━━━━━ Material provided ━━━━━

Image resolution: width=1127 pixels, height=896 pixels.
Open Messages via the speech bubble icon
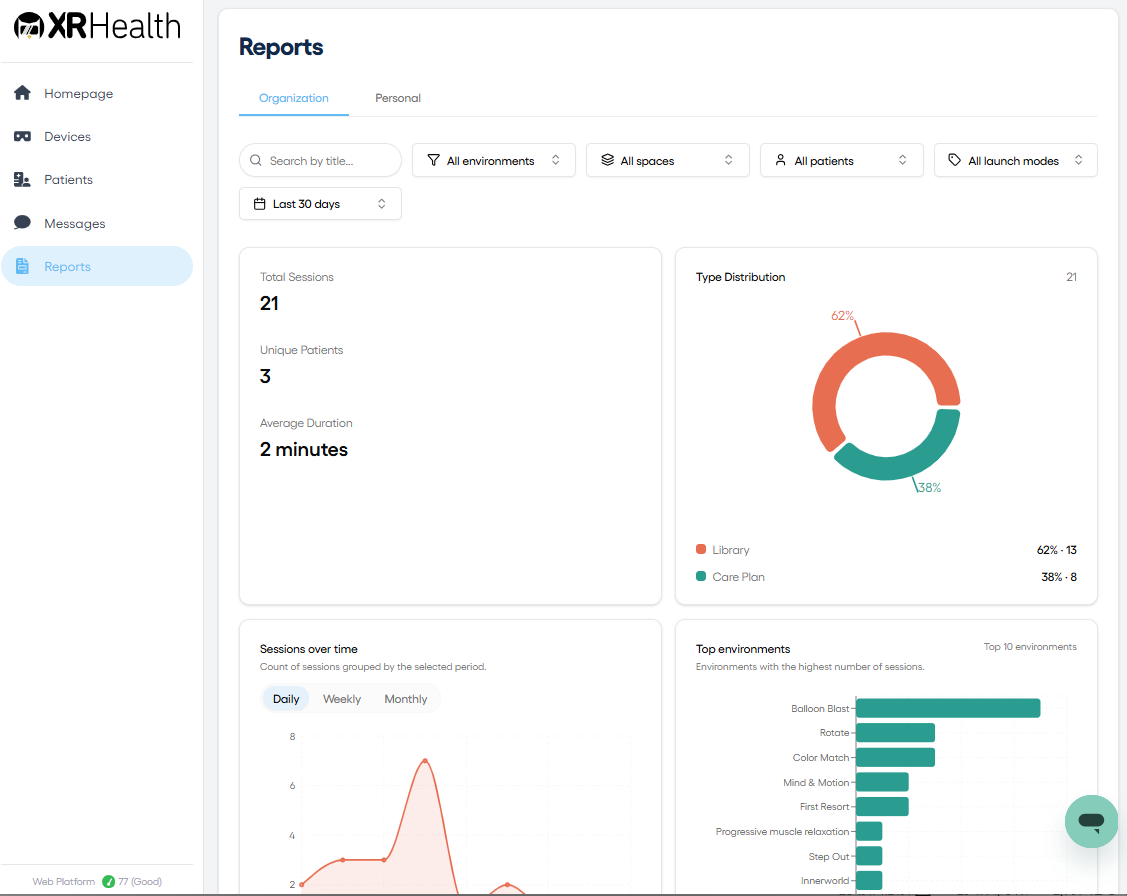point(22,223)
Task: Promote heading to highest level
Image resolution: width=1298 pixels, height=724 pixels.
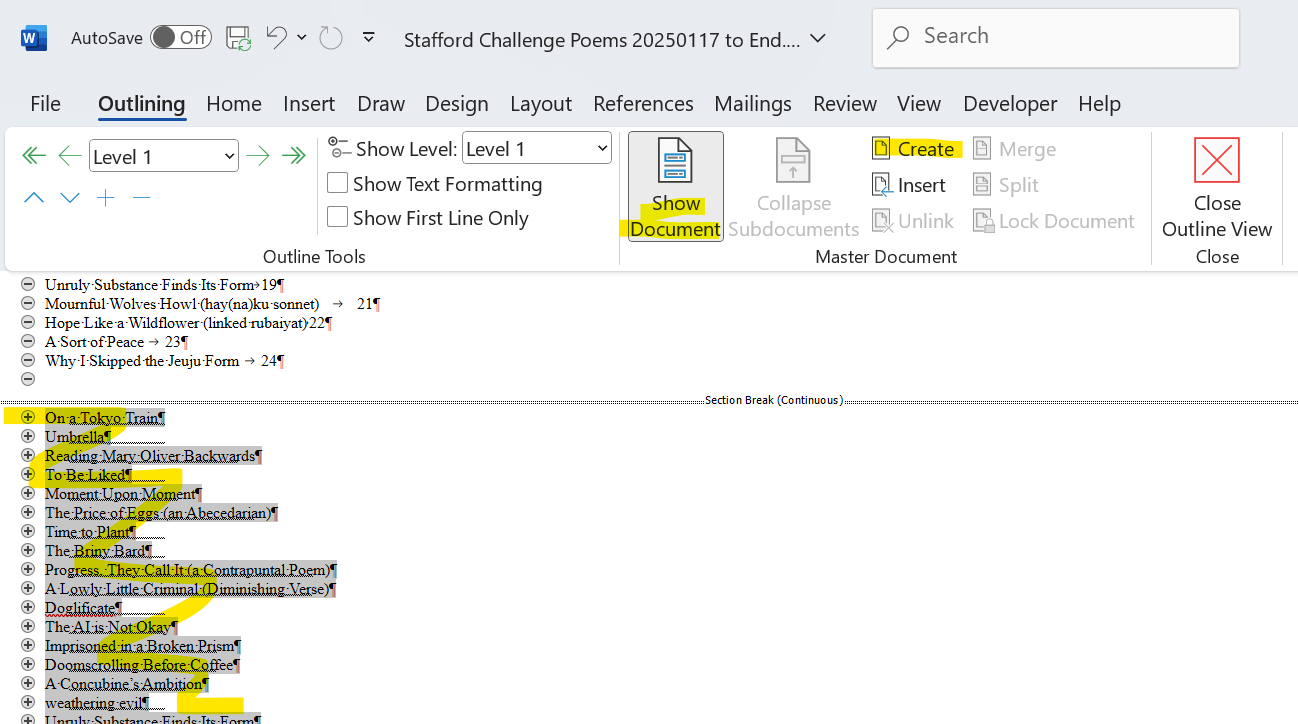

━━━━━

Your task:
Every entry above should be given again exactly, with no images included.

Result of the exercise:
Image resolution: width=1127 pixels, height=896 pixels.
Open Messages via the speech bubble icon
point(22,223)
Task: Promote heading to highest level
Image resolution: width=1298 pixels, height=724 pixels.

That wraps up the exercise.